The rapid adoption of real-time payment systems has introduced a critical challenge for financial institutions: the irreversibility of transactions. Once funds clear over instant rails, they cannot be recalled, effectively eliminating the window for recovery. This fundamental shift has led to a compounding problem, with PYMNTS Intelligence reporting that 40% of financial institutions experienced greater financial losses to fraud last year, while 38% contended with higher fraud volumes.
A significant driver of this escalating trend is authorized push payment (APP) fraud, where victims unwittingly authorize payments to fraudsters. PYMNTS Intelligence data reveals that scams now constitute 23% of all fraudulent transactions reported by financial institutions, marking a substantial 56% year-over-year increase. The financial impact is even more stark, with the share of dollars lost to scams surging by 121%. In the U.K. alone, APP fraud losses climbed 19% last year to 576.4 million pounds (approximately $774 million), with a concerning 66% of these cases originating on online platforms.
Agentic AI Reimagines Post-Clearance Fraud Investigation
Historically, fraud detection AI primarily focused on a single question: should this transaction be approved? The new wave of AI deployment shifts this paradigm, asking a different, more complex question: given that a transaction has cleared, what does it connect to, and where did the money go? This strategic pivot is exemplified by Nasdaq Verafin’s expansion of its Agentic AI Workforce.
Nasdaq Verafin has introduced two new role-based agents: an Agentic Fraud Analyst and an Agentic AML Analyst. These agents are engineered to automate the intricate investigative work traditionally performed manually by fraud and compliance teams. The Agentic Fraud Analyst will initially concentrate on triaging unusual ACH activity, while the Agentic AML Analyst will tackle cash structuring alerts—cases where criminals fragment large sums into smaller deposits to evade regulatory reporting thresholds. The AML agent’s capabilities are slated to expand to include flow-of-funds analysis and the detection of unusual international transactions. Both new agents are expected to reach general availability in the third quarter of 2026.
The efficacy of Nasdaq Verafin’s platform is bolstered by its extensive reach; more than 650 financial institutions have already adopted it, and it operates on a consortium data network encompassing over 2,800 institutions.
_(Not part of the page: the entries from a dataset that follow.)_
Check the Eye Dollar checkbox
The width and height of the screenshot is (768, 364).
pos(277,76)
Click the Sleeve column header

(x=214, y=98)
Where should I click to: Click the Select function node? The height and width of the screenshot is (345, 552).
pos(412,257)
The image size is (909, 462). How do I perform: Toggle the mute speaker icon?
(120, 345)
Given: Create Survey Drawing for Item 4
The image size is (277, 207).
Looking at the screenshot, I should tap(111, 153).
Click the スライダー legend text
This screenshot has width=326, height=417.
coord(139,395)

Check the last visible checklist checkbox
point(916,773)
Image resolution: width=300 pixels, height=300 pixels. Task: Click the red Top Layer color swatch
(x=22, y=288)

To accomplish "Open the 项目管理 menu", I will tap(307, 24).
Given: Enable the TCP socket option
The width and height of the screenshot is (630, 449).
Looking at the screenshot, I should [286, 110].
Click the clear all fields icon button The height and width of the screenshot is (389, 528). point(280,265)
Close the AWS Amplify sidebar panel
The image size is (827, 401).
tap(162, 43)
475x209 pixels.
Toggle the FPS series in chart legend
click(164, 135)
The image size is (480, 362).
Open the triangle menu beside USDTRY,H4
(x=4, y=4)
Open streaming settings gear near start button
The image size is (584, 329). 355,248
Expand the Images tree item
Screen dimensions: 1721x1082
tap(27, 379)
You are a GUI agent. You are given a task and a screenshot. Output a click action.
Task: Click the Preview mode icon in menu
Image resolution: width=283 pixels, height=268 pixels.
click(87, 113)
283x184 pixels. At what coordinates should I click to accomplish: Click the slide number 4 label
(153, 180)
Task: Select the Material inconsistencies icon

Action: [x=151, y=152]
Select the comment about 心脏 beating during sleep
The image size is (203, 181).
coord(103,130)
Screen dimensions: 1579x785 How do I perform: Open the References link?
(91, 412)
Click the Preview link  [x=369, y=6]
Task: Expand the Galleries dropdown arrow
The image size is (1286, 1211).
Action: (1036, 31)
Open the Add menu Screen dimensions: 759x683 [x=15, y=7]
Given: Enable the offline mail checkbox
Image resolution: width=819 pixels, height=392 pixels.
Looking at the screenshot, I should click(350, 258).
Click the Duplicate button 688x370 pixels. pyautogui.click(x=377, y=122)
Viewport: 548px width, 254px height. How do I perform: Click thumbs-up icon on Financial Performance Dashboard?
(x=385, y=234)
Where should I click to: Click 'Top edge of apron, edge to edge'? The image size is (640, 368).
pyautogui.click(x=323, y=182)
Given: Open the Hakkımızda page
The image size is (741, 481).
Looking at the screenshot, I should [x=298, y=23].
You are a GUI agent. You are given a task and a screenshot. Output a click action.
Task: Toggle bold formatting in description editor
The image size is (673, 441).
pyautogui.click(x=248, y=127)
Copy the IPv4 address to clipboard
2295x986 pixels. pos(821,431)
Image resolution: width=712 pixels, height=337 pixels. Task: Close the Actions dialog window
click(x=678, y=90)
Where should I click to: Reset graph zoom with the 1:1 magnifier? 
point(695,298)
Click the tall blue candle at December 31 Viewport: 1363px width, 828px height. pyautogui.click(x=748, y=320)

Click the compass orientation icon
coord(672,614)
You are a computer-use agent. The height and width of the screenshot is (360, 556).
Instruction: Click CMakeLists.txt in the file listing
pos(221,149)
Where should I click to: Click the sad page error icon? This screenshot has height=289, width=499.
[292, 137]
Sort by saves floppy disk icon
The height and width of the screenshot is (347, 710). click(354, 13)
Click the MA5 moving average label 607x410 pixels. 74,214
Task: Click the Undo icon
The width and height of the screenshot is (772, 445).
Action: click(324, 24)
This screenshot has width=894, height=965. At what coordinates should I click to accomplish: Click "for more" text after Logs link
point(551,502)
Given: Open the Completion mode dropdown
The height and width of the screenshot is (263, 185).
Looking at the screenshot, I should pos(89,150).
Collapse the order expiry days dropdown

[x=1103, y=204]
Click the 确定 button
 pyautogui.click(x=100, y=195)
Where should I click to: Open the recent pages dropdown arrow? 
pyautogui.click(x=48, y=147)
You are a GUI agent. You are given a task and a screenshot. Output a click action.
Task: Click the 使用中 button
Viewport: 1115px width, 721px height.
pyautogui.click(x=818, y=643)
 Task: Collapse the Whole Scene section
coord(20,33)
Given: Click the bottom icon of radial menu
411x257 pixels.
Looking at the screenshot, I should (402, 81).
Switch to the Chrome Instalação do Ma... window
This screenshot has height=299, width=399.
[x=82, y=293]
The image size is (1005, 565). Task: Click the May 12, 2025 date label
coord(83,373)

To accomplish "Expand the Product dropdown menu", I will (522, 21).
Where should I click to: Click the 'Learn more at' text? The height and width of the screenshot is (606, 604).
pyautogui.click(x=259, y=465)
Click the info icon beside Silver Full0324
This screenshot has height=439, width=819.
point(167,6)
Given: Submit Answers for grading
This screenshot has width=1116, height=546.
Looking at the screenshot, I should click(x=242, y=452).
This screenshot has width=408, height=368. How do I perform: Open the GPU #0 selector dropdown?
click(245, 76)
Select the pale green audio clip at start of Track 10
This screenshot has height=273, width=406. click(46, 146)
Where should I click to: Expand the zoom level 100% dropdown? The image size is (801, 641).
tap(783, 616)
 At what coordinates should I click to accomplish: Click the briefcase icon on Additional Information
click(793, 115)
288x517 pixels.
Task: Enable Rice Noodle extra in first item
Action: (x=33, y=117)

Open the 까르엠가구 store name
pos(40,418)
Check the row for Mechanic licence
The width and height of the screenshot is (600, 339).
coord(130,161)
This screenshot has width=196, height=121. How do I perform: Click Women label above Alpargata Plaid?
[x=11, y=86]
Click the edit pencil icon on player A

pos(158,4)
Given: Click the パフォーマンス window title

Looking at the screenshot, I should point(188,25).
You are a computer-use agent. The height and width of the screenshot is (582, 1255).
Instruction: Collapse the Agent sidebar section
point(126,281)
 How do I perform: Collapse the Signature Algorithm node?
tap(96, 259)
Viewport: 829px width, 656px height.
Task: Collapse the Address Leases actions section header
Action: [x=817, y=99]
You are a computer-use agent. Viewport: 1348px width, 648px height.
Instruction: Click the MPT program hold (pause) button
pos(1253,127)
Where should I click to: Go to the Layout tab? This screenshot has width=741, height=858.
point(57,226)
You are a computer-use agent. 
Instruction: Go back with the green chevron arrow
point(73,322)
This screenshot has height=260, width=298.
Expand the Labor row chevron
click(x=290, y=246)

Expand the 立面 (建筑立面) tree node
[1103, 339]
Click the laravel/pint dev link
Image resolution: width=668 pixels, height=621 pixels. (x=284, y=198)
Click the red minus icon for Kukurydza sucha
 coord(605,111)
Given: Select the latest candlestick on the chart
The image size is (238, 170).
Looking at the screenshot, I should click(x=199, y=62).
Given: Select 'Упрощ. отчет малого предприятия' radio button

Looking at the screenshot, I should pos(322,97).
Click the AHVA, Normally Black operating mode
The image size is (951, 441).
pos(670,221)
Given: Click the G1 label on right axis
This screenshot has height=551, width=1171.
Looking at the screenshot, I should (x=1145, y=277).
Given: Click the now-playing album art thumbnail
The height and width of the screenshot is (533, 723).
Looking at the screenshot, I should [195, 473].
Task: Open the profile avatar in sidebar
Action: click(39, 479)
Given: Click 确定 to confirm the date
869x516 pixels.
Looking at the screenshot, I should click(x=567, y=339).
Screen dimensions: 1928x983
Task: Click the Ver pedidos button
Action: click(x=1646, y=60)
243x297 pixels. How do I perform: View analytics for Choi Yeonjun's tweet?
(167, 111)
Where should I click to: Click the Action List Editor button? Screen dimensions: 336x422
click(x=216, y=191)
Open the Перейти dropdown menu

This vast network enables the system to identify counterparty fraud risk across multiple institutions, rather than being confined to a single bank’s ecosystem. The company has reported significant workload reductions from its existing agents, with the Agentic Sanctions Analyst cutting alert review time by up to 90% and the Agentic EDD Analyst reducing enhanced due diligence review time by up to 50%.
Global Infrastructure to Combat Cross-Border Financial Crime
The challenge of real-time payment irreversibility is driving the development of sophisticated AI fraud infrastructure globally. In India, the Reserve Bank Innovation Hub, an arm of the Reserve Bank of India, launched MuleHunter.AI. This AI system is now operational across 26 banks and is designed to detect approximately 20,000 mule accounts each month. Mule accounts are critical to criminal operations, serving as intermediary conduits through which stolen funds are routed across multiple banks before being withdrawn.
Data from the Indian Cyber Crime Coordination Centre, reported by The420, underscores the immense scale of this problem. As of December 31, the agency had identified 2.65 million first-layer mule accounts utilized by cybercriminals to move stolen funds. Authorities estimate that these networks facilitated the theft of nearly 200 billion rupees (about $2.4 billion), of which approximately 81.9 billion rupees (roughly $980 million) has been successfully recovered and returned to victims.
While the focus is increasingly on post-clearance recovery, preventing fraud before it occurs remains a primary defense. JPMorgan Chase and ACI Worldwide have announced a partnership to integrate JPMorgan’s Kinexys Liink account verification directly into ACI Worldwide’s enterprise fraud platform. This collaboration aims to apply consistent controls across various payment rails before funds are disbursed. PYMNTS has previously reported that the speed of faster payment rails has rendered post-settlement recovery largely impractical, challenging the traditional assumption that finance teams would have ample time to rectify errors after money had moved.
The current advancements in AI represent a crucial evolution in financial crime fighting. While blocking fraudulent transactions before they clear remains the first line of defense, banks are now building parallel AI systems designed to reconstruct complex transaction patterns, connect related activities across diverse institutions, and meticulously trace stolen funds before criminals can withdraw them. This proactive, data-driven approach is essential in an era where the speed of money movement demands an equally rapid and intelligent response to illicit activity.